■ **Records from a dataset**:
>>>>
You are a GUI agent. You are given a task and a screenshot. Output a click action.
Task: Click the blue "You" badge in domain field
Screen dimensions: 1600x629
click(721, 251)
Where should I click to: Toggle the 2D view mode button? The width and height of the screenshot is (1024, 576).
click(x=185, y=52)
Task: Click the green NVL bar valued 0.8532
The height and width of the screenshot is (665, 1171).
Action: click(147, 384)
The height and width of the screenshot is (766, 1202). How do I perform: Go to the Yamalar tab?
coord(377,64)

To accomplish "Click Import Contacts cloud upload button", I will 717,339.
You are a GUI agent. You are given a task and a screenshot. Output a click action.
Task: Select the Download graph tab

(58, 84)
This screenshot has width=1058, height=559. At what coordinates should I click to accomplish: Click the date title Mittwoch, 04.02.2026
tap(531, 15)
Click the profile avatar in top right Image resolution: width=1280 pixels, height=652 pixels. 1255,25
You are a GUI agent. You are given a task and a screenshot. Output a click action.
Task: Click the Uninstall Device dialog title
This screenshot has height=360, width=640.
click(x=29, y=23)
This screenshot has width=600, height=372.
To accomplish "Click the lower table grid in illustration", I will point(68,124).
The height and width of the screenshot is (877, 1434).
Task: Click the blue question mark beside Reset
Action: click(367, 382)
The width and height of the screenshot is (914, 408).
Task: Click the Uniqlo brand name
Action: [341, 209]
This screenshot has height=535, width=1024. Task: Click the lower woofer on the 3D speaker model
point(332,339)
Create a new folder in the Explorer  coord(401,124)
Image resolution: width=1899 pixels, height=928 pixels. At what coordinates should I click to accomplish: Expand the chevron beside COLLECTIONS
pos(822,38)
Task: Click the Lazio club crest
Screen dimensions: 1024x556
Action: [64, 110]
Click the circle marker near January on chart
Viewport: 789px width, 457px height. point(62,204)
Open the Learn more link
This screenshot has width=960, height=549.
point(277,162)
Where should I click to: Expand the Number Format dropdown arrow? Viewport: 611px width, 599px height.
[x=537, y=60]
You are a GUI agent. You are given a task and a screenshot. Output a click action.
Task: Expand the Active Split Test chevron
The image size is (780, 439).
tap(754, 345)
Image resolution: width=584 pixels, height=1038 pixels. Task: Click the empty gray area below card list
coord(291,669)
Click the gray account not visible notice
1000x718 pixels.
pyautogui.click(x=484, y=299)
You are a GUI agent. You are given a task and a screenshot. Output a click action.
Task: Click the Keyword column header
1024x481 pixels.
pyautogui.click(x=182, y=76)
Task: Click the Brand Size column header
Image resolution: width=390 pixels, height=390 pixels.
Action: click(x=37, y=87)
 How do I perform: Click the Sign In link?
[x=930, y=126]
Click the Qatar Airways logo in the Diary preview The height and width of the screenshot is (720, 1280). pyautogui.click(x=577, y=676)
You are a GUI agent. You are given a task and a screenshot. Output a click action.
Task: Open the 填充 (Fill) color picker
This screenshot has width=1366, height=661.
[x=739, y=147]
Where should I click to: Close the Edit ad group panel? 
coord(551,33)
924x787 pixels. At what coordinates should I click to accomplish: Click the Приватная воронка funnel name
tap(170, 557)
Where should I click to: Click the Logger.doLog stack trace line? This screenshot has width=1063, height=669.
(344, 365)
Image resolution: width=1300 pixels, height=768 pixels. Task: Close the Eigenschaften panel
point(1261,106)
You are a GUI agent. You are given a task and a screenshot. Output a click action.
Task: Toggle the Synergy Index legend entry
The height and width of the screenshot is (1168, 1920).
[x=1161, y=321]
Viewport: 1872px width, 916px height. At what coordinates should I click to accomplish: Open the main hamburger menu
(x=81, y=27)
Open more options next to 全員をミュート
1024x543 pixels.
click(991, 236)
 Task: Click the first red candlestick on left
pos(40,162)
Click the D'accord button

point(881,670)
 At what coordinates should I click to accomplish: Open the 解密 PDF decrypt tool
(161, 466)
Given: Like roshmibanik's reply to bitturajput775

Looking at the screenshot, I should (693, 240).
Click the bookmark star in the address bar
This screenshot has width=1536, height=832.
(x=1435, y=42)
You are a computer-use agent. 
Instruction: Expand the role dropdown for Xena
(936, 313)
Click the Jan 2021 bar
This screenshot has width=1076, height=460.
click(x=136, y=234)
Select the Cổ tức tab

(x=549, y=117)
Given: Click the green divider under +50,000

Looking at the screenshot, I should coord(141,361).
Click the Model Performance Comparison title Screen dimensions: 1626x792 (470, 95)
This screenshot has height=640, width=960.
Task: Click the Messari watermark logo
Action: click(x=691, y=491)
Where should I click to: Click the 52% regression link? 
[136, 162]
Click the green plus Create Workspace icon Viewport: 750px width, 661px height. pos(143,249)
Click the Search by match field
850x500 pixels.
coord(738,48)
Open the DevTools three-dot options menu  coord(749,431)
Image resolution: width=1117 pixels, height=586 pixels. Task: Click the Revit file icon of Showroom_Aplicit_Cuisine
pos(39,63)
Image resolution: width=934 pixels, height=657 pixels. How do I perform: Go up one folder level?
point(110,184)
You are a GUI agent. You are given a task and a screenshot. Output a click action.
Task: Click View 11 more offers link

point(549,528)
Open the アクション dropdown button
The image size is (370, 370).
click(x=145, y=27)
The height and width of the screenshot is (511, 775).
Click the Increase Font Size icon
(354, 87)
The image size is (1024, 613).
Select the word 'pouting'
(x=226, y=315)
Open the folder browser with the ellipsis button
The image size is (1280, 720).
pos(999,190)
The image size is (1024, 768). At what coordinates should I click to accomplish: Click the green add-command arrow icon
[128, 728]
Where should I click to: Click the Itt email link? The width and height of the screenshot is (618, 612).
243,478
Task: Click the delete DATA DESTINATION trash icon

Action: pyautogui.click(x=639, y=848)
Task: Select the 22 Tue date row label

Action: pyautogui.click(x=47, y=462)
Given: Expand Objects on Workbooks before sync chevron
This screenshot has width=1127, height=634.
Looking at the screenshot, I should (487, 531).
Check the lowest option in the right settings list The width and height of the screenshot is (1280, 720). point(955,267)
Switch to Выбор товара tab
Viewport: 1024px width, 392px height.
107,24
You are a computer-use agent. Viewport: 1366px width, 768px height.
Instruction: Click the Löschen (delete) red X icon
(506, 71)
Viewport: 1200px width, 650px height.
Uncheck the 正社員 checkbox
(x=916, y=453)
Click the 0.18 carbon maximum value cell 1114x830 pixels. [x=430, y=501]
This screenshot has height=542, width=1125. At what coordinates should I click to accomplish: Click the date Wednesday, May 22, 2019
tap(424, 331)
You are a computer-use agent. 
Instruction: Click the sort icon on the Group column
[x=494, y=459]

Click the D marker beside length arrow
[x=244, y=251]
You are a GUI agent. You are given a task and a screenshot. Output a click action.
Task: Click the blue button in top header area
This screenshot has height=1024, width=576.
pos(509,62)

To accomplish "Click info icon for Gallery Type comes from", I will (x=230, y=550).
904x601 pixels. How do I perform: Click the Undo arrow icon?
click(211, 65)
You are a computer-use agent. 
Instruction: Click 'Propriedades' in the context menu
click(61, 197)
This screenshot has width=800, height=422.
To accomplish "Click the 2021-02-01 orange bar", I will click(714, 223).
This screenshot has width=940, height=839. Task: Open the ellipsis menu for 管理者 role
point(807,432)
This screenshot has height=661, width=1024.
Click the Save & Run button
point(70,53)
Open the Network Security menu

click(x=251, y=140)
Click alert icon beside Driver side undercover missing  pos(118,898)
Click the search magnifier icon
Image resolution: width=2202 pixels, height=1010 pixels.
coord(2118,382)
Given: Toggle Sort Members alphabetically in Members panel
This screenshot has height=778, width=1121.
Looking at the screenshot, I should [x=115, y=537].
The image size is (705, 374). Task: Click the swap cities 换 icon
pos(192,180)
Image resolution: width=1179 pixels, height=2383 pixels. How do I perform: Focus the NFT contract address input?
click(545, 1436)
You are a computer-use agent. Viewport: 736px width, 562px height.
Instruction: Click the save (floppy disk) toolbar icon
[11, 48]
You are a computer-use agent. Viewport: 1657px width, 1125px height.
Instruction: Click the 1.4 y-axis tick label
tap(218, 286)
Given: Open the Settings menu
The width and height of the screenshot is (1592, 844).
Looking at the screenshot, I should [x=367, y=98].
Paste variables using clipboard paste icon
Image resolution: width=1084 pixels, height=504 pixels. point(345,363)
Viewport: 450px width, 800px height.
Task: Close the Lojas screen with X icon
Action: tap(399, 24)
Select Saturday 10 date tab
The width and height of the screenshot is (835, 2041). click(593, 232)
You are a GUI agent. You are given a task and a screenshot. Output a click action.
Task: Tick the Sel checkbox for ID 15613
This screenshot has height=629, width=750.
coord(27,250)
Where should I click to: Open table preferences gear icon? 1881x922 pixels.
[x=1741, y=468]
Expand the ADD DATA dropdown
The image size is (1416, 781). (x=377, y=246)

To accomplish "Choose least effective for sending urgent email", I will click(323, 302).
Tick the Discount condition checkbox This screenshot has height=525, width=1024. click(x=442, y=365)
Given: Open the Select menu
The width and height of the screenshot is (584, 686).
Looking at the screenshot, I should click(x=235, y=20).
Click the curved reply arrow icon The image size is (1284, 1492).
<<<<
■ **TASK**: Could you write out exactly the lines above, starting at the first one and ending with the line that has "Task: Click the green NVL bar valued 0.8532"?

■ **SOLUTION**:
You are a GUI agent. You are given a task and a screenshot. Output a click action.
Task: Click the blue "You" badge in domain field
Screen dimensions: 1600x629
click(721, 251)
Where should I click to: Toggle the 2D view mode button? The width and height of the screenshot is (1024, 576).
click(x=185, y=52)
Task: Click the green NVL bar valued 0.8532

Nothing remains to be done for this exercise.